Echoes of PanamaPapers
The Paradise Papers documents bear similarities with the publication of Panama Papers in April 2016.
In that Pulitzer-winning investigation, the ICIJ shared internal data of the Panama-based offshore-provider, Mossack Fonseca, obtained by the German newspaper, Süddeutsche Zeitung, with PREMIUM TIMES and over 100 other media partners in 82 countries.
At least 110 Nigerians were exposed as users of offshore companies in the groundbreaking leak.
The personalities ranged from politicians like Niger State Governor Sani Bello and David Mark to traditional rulers like the late Ooni of Ife Okunade Sijuwade to businessmen Aliko Dangote, Mike Adenuga and Hakeem Bello-Osagie.
While Iceland’s Prime Minister Sigmundur Gunnlaugsson resigned and Pakistani Prime Minister Nawaz Sharif was removed from office as a result of the revelations about their families’ finances in the #PanamaPapers, no Nigerian politicians identified in the investigation has suffered any consequences for holding undisclosed assets in foreign countries while in office.
PREMIUM TIMES linked several firms to Mr. Saraki based on the trove of 11.5 million documents and reported that the first, Girol Properties Ltd., was registered in the British Virgin Island (BVI) on August 25, 2004 (a year after the politician became governor of Nigeria’s north-central state of Kwara).

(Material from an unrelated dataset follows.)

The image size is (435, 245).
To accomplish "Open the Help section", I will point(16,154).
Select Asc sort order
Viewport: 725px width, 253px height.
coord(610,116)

The second company, Sandon Development Limited, was registered in Seychelles Island on January 12, 2011 and had Mrs. Saraki and one Babatunde Morakinyo, (a long-term personal aide and friend of Mr. Saraki) as shareholders.
The third hidden company in the name of Mrs. Saraki is Landfield International Developments Ltd., a company registered in the British Virgin Islands on April 8, 2014.
The companies were never disclosed and it turned out Mrs. Saraki was a mere front for her husband.
In July 28, 2015, Mrs Toyin Saraki, who was the first lady of Kwara State between 2003 and 2011, was interrogated by Nigeria’s anti-graft agency, the Economic and Financial Crimes Commission (EFCC), in relation to awards of contracts during her husband’s tenure as governor.
The EFCC has not taken further actions since her interrogation, and nothing has been heard of the case since then.
Alleged false assets declaration probe
Mr. Saraki, a member of Nigeria’s ruling All Progressives Congress, emerged Senate President in 2015 after he was re-elected for a second term from Kwara Central Senatorial District.
On September 16, 2015, three months after he became Senate President, the CCB slammed a 13-count charge on him over suspicious false and anticipatory declaration of assets. The charges were later increased to 18 as the trial got underway in 2016.
The charges were, however, quashed by the Code of Conduct Tribunal on June 14, 2017, a verdict that irked civic organisations.
The Buhari administration said the ruling had been challenged at the Court of Appeal, but Mr. Saraki maintained his innocence and said he was confident the appeal will also fall apart.